**Given request:**
Swap "dropdown" for "drop-down list" in all of the lines below and keep everything else the same. Write the lines out again without the pictures.

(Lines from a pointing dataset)

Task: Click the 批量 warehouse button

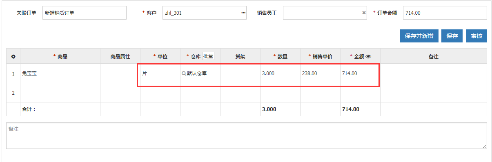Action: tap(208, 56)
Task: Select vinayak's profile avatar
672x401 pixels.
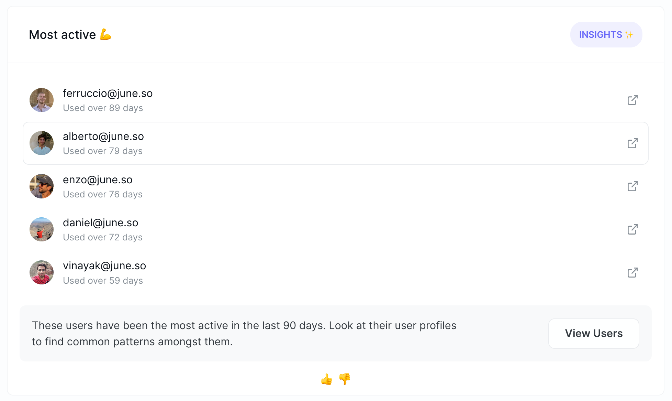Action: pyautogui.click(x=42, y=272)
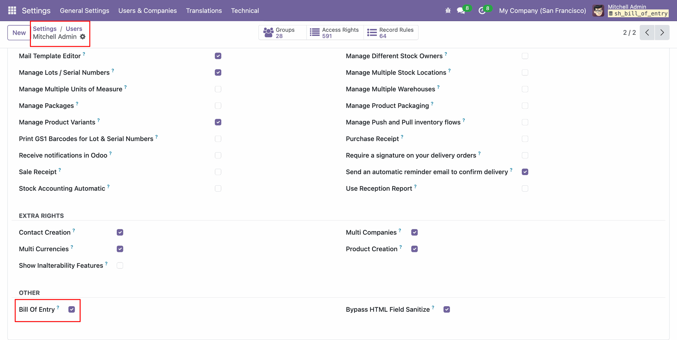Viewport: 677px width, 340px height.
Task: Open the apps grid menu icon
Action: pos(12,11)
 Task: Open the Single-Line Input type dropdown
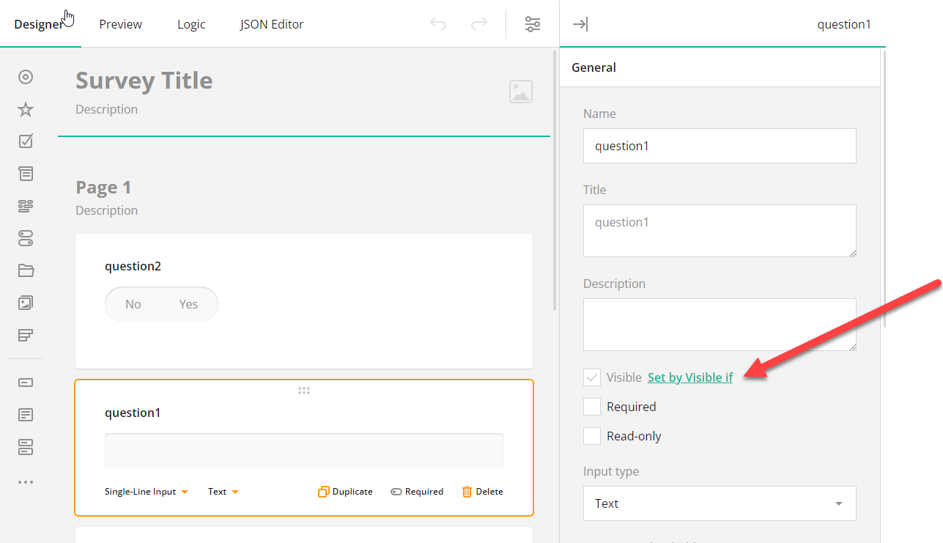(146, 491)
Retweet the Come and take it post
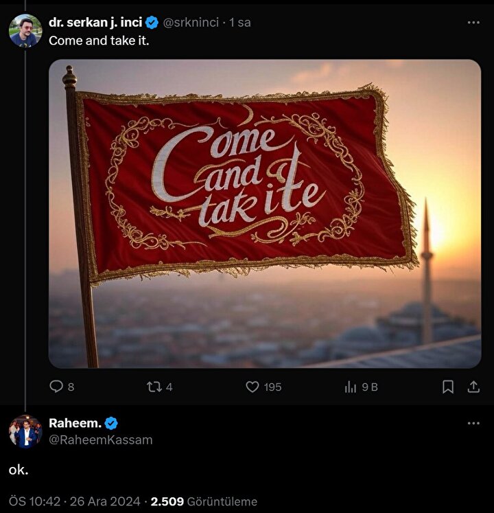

**Task answer:**
Task: Click the 批量 warehouse button

Action: tap(208, 56)
Task: Select vinayak's profile avatar
672x401 pixels.
Action: pyautogui.click(x=42, y=272)
Viewport: 677px width, 340px height.
Task: Open the apps grid menu icon
Action: pos(12,11)
 Task: Open the Single-Line Input type drop-down list
(146, 491)
Retweet the Come and take it post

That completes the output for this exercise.